**Goals**:
1. Write out the stretch of the forum post on game music CDs below from "Also, I'm not" through "even more absurd.".
2. In the forum post on game music CDs below, which place led the writer to replace everything with legitimate copies?

**Document text**:
★ ★ ★ ★ ★ ★ ★

I'm 33. I think I started buying my own game CDs in 1997, probably with Final Fantasy VII followed by tracking down damn near every SquareSoft release on CD. I started out with places like Game Cave, Game Music Online, and a shady local dealer who sold me SonMay CDs before I knew they were bootlegs. Once I discovered The Place, I replaced everything with legitimate copies. I later migrated to CD Japan, then to VGM World, and now I'm back to CD Japan (with sprinkles of Amazon Japan and plenty of Jerold mixed in). I still buy a fair amount of game music CDs, but I'm not as much of a collector as I used to be since I no longer try to hunt down every single and promo album for each series that I follow. When the yen was at 120, I could do that, but now it's just too expensive to try to get everything.

Also, I'm not surprised to see that we're all old. Kids these days didn't grow up with CDs, and the idea of paying $30 for an album must seem completely absurd to them. Hell, the concept of an "album" must seem even more absurd.

Namorbia Jan 26, 2013

darkthunder84 wrote:

I wonder if todays younger generation just isn't as interested in collecting vgm?

★ ★ ★ ★ ★ ★ ★

**Collected material**:
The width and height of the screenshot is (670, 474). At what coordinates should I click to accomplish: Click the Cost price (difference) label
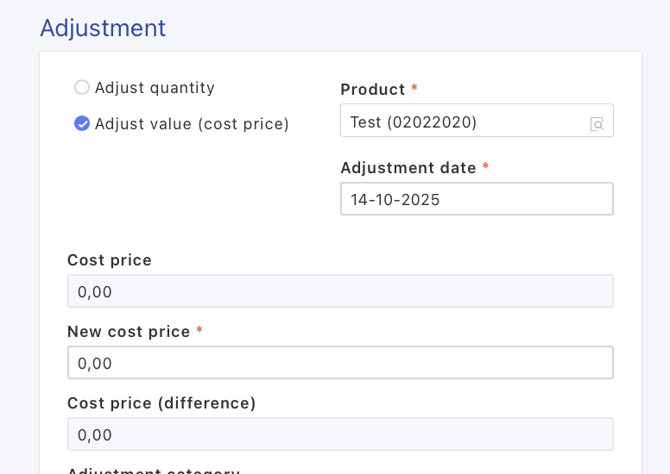(161, 403)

★ ★ ★ ★ ★ ★ ★

**Worked solutions**:
1.
Also, I'm not surprised to see that we're all old. Kids these days didn't grow up with CDs, and the idea of paying $30 for an album must seem completely absurd to them. Hell, the concept of an "album" must seem even more absurd.

2. The Place